(SOURCE INFORMATION)
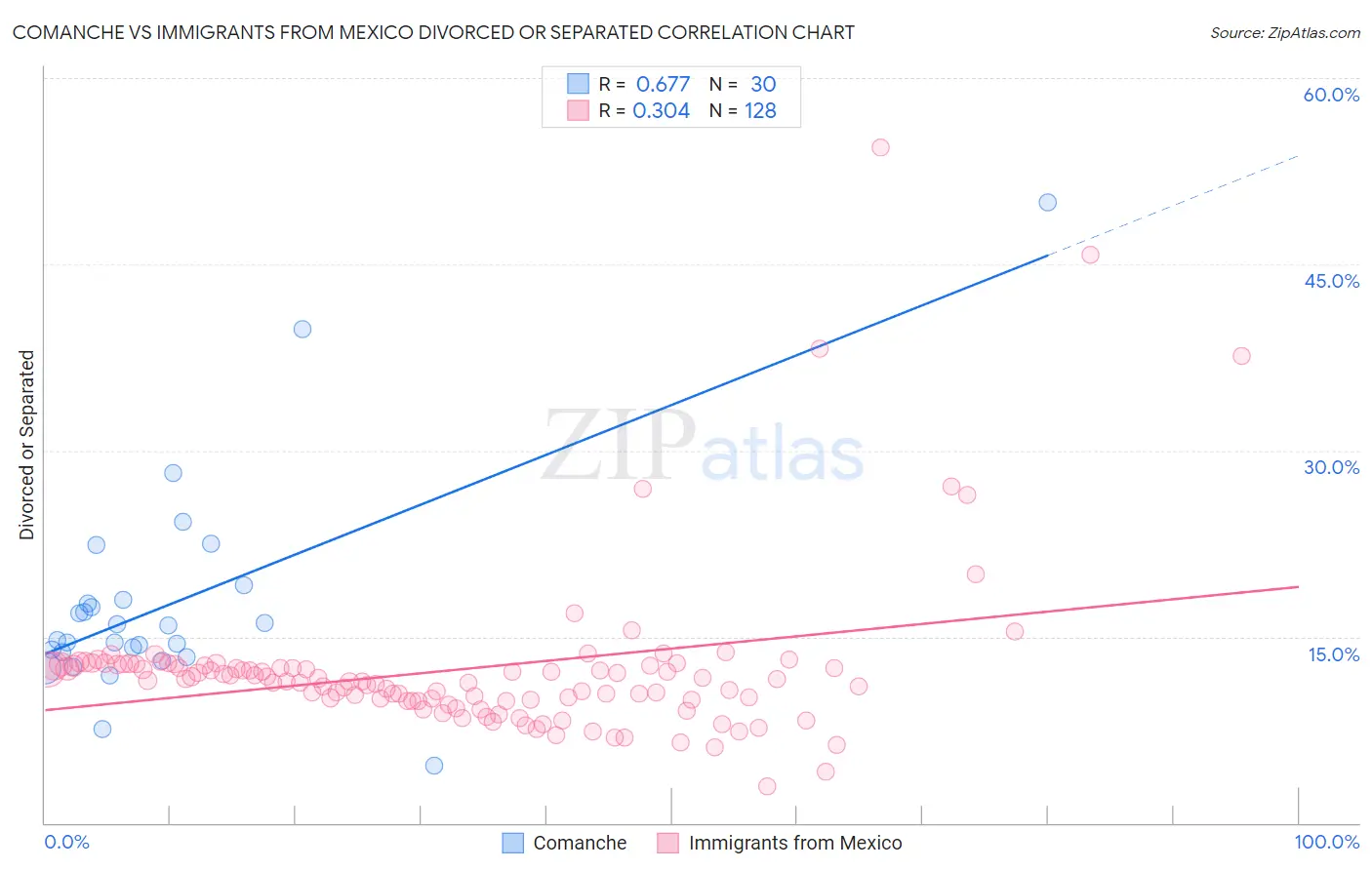Click the blue swatch beside R = 0.677

(x=578, y=84)
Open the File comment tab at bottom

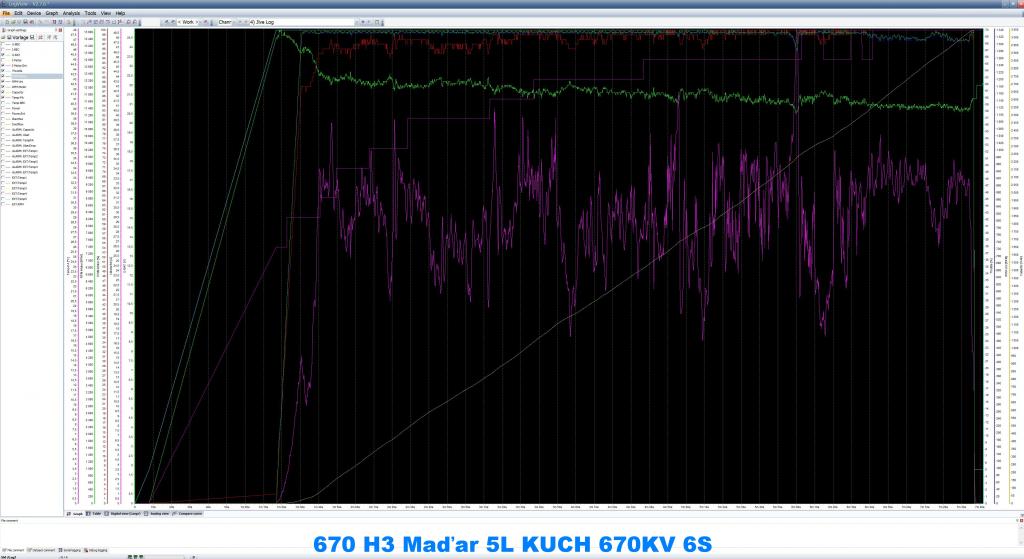14,549
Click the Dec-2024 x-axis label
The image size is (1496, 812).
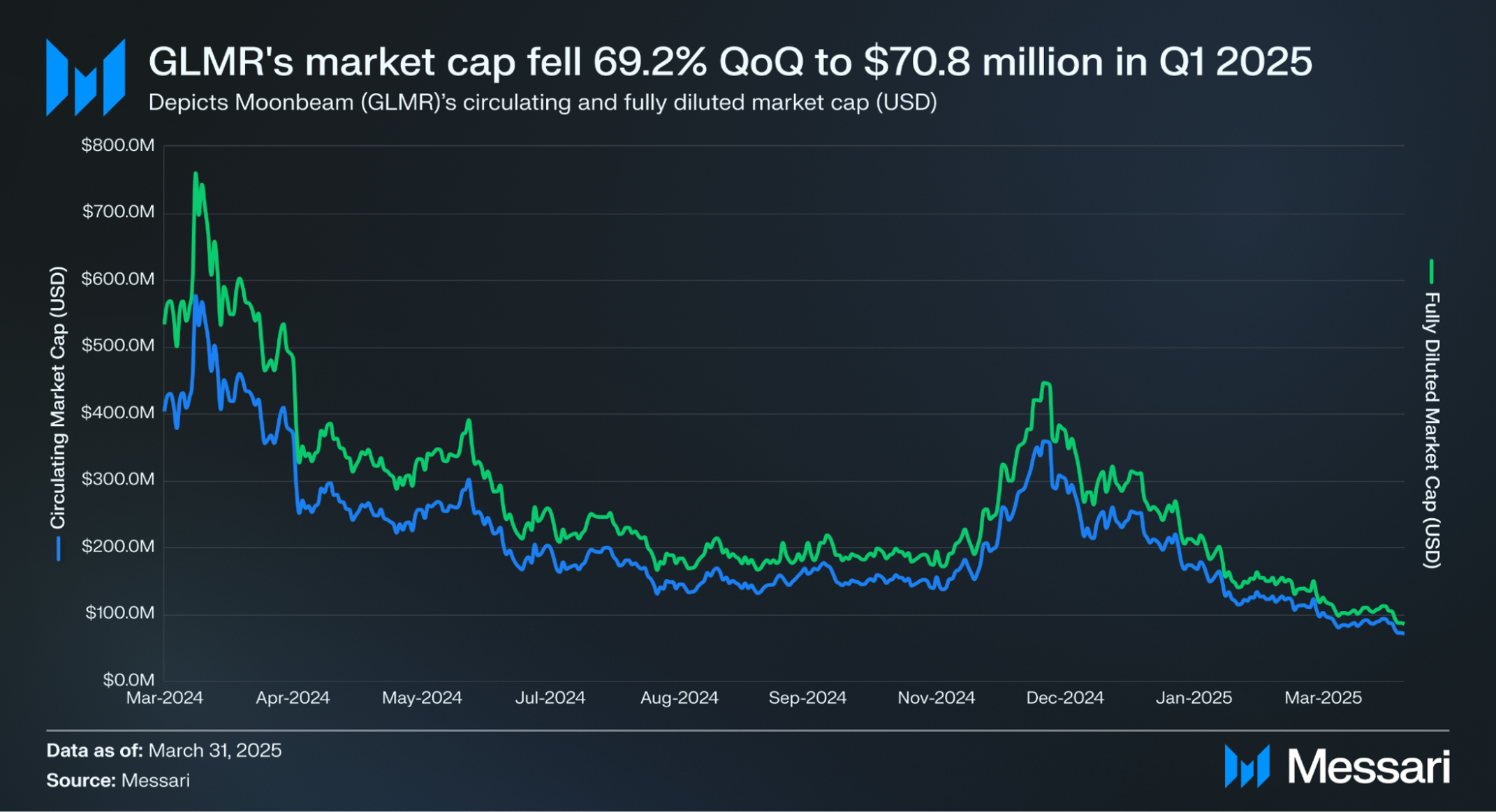pos(1065,698)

(WHAT YOU NEED TO DO)
This task calls for restating, word for word, each line from the line holding "Open the File comment tab at bottom" through the end of the material, pictures left out.

(RESPONSE TO THE EXERCISE)
Open the File comment tab at bottom

14,549
Click the Dec-2024 x-axis label
The image size is (1496, 812).
pos(1065,698)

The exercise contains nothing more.